:: Raw records
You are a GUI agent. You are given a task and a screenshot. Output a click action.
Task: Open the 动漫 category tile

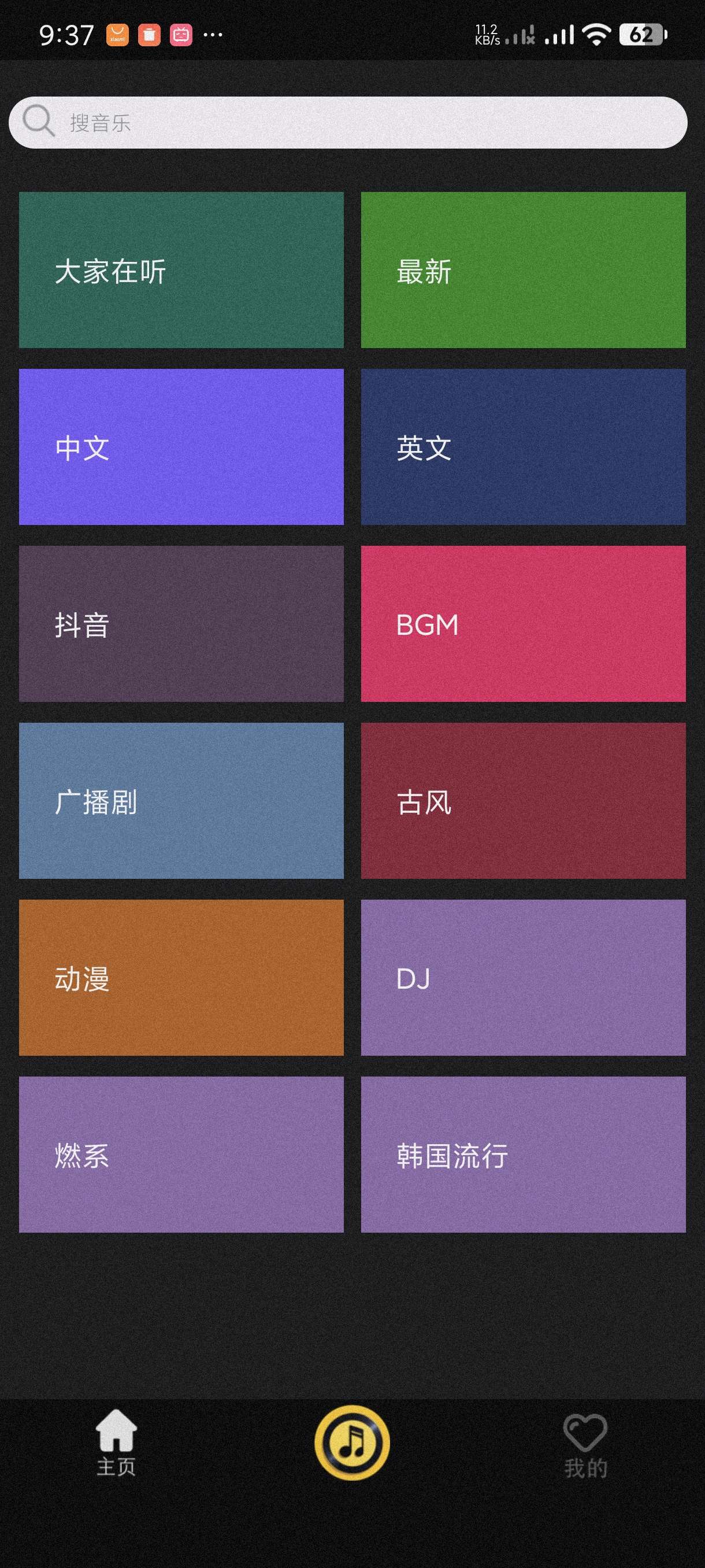coord(181,978)

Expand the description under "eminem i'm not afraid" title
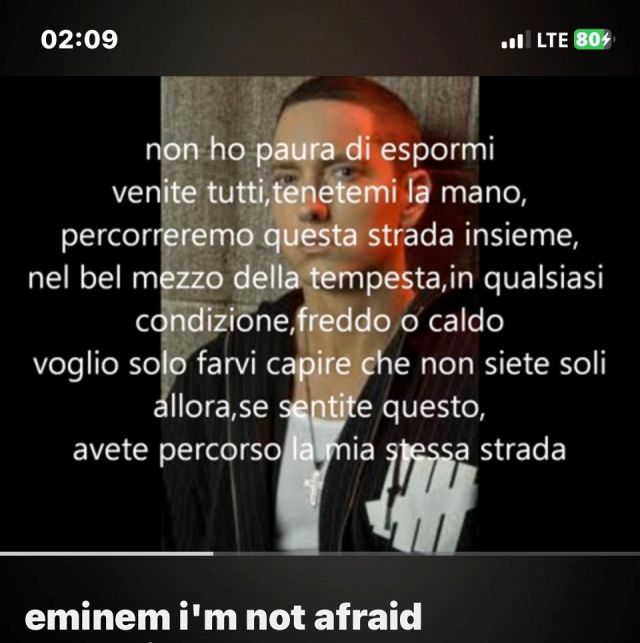(222, 617)
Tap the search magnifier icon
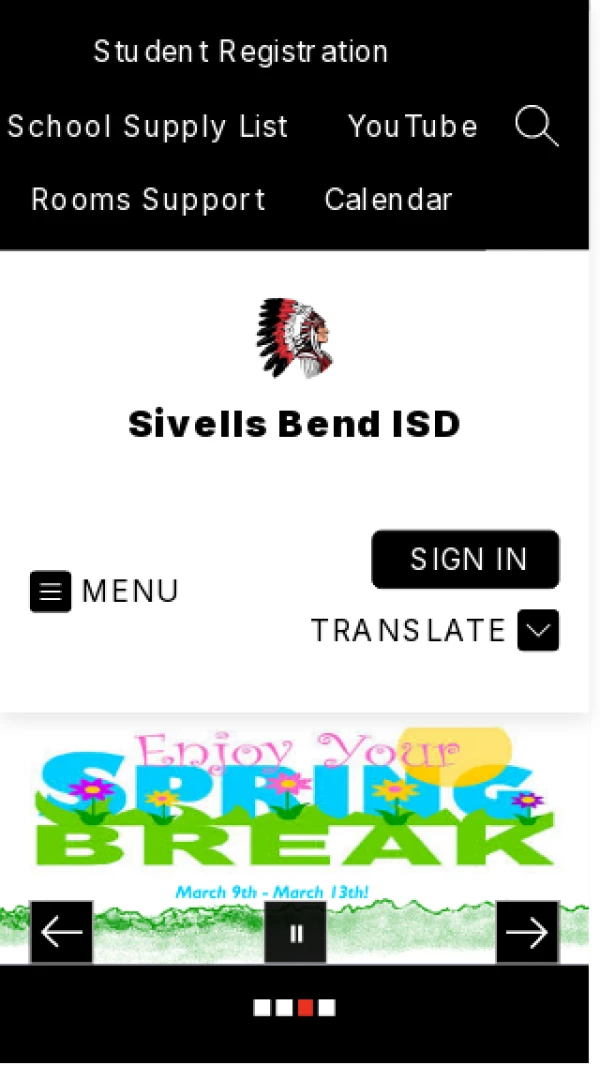This screenshot has height=1065, width=600. pyautogui.click(x=536, y=127)
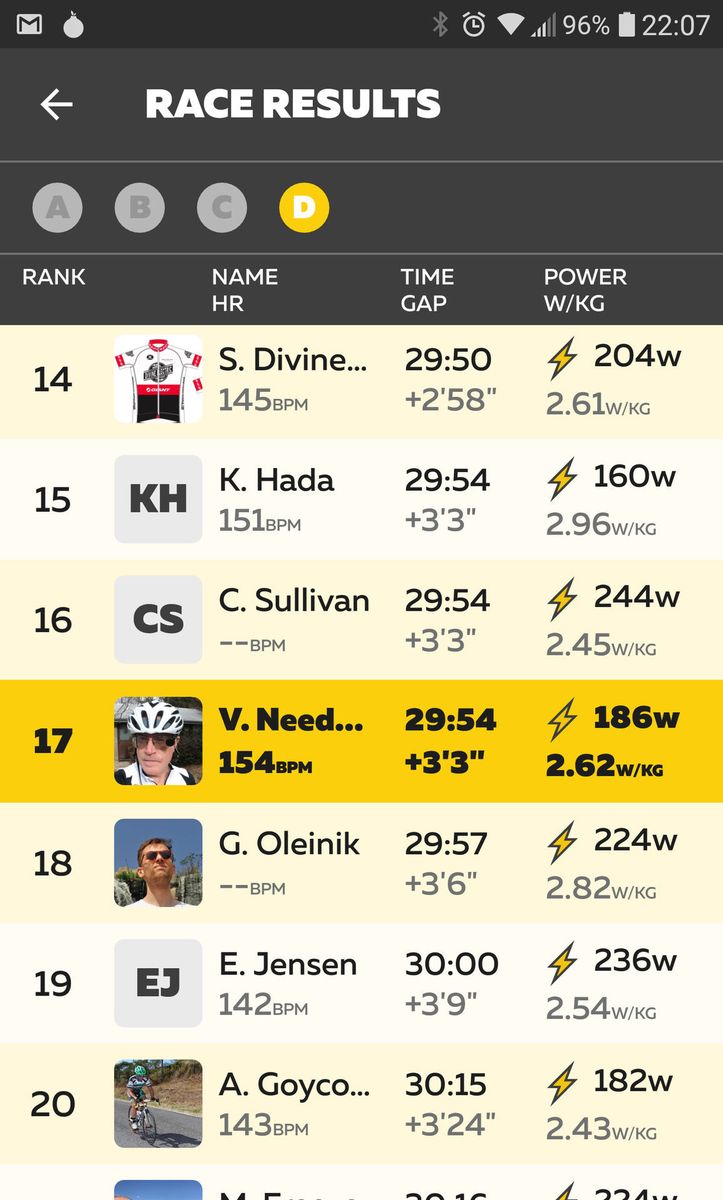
::::
Please turn the records above into a JSON list of strings, one string per line, with blank lines skipped and the pictures left out.

[
  "You are a GUI agent. You are given a task and a screenshot. Output a click action.",
  "Task: Open the 动漫 category tile",
  "coord(181,978)",
  "Expand the description under \"eminem i'm not afraid\" title",
  "(222, 617)",
  "Tap the search magnifier icon",
  "This screenshot has height=1065, width=600. pyautogui.click(x=536, y=127)"
]